The line holding "ENZÝMY (470, 252)" and every line after it through the end of the entries below: retype these exactly and nothing more.

━━ INFORMATION SUPPLIED

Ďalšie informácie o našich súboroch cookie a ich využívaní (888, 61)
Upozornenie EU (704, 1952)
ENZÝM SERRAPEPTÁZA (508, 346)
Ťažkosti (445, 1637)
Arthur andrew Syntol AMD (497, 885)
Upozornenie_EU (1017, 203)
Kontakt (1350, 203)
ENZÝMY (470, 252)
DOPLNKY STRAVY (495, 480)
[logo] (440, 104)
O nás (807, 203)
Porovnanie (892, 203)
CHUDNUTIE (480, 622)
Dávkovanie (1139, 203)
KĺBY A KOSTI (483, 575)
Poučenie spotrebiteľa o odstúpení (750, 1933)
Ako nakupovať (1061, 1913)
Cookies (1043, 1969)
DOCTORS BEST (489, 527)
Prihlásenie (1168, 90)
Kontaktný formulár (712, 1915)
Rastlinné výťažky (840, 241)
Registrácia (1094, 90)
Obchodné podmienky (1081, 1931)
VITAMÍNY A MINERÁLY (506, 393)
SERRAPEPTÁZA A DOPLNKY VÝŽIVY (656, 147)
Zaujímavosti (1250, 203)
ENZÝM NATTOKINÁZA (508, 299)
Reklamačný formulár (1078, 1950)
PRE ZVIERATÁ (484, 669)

━━━━

» RESULT OF THIS EXERCISE
ENZÝMY (470, 252)
DOPLNKY STRAVY (495, 480)
[logo] (440, 104)
O nás (807, 203)
Porovnanie (892, 203)
CHUDNUTIE (480, 622)
Dávkovanie (1139, 203)
KĺBY A KOSTI (483, 575)
Poučenie spotrebiteľa o odstúpení (750, 1933)
Ako nakupovať (1061, 1913)
Cookies (1043, 1969)
DOCTORS BEST (489, 527)
Prihlásenie (1168, 90)
Kontaktný formulár (712, 1915)
Rastlinné výťažky (840, 241)
Registrácia (1094, 90)
Obchodné podmienky (1081, 1931)
VITAMÍNY A MINERÁLY (506, 393)
SERRAPEPTÁZA A DOPLNKY VÝŽIVY (656, 147)
Zaujímavosti (1250, 203)
ENZÝM NATTOKINÁZA (508, 299)
Reklamačný formulár (1078, 1950)
PRE ZVIERATÁ (484, 669)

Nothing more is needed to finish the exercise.